Cameroon’s penal code says any woman who procures an abortion can be imprisoned for a period ranging from fifteen days to one year or with a fine from $8 to $336. There are provisions allowing an abortion when a woman is raped or if the pregnancy endangers her life.
When these women can’t get abortions from authorised centres, they turn to traditional doctors, private clinics, and local drugstores. These illegal sites operate unperturbed.
Gender activist, Sally Mboumien, has not gotten over a procedure she underwent years ago. She shared her testimony in 2021 during an online campaign against unsafe abortions.
“25 years after I had a crude abortion at the backside of a drugstore, many in Cameroon are still going through that. The silence or pretence on this crucial issue by parents, some health practitioners, as well as policy and lawmakers, is appalling,” she posted.
The Society of Gynaecologists and Obstetricians in Cameroon say 30 percent of maternal deaths are caused by unsafe abortion. They want this to change.
Through their project, Advocacy for Comprehensive Abortion Care (ACAC) in Cameroon, they want lawmakers to reflect on the need to act urgently in order to reduce maternal deaths caused by abortion and to create awareness around the dangers of unsafe abortion, especially with eligible cases.
“We want the public to know that today, women are still dying of complications of abortion because they don’t know that the law provides particular instances where they can afford abortion care,” says Dr Mbashie Darolles, Secretary General.
Speaking last week during one of their advocacy campaigns in Yaoundé, she said the delays in getting authorisation for legal abortions make the problem worse.
“The challenge concerning the law is the application of the law because it is not a medical diagnosis to say that someone has been raped or not, but the decision of the judiciary and sometimes the procedure is very long.”

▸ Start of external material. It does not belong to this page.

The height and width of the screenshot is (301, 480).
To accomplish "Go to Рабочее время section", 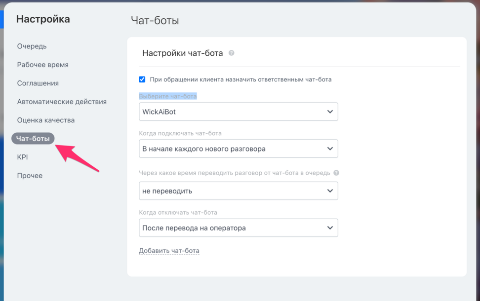I will [43, 65].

Sometimes women die or give birth while the procedure is still in court. SOGOC wants eligible cases to be treated in court within 72 hours.

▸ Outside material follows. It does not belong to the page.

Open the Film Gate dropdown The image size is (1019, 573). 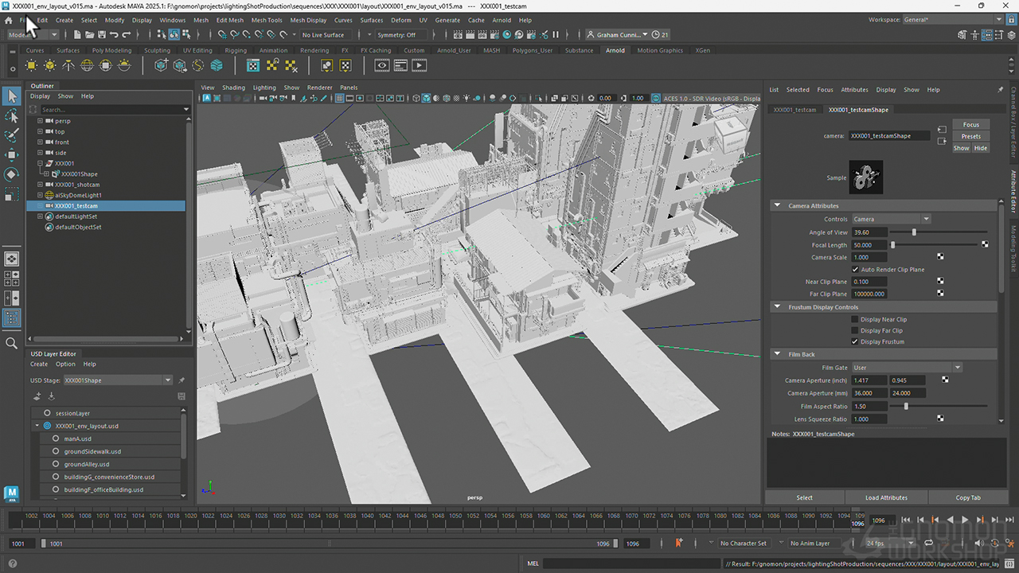(906, 368)
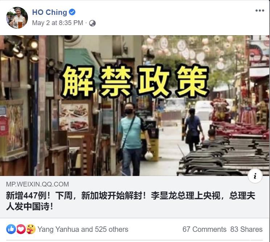Click the yellow 解禁政策 overlay text
The image size is (270, 242).
[x=135, y=81]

A study on maternal deaths in Africa by the Guttmacher Institute in 2019, revealed 6.2 million unsafe abortions occur each year. Sub-Saharan Africa is said to have the highest rate, with 185 maternal deaths per 100,000 abortions. There has, however, been a decline today due to the increased use of contraceptives.
At the private hospital in Muyuka, the medics discovered Enah’s pregnancy couldn’t continue. They completed the process and aborted Enah’s pregnancy safely at the clinic.
Enah was not prosecuted for trying to abort her pregnancy, but if she had gone to a public hospital, it is more likely she would have been.
“They told me I was lucky to be alive because what I did was too dangerous. I feel bad about it, but I had no choice but to remove the baby since I was afraid of my father,” she said.
Enah says she doesn’t wish for anyone to go through what she did.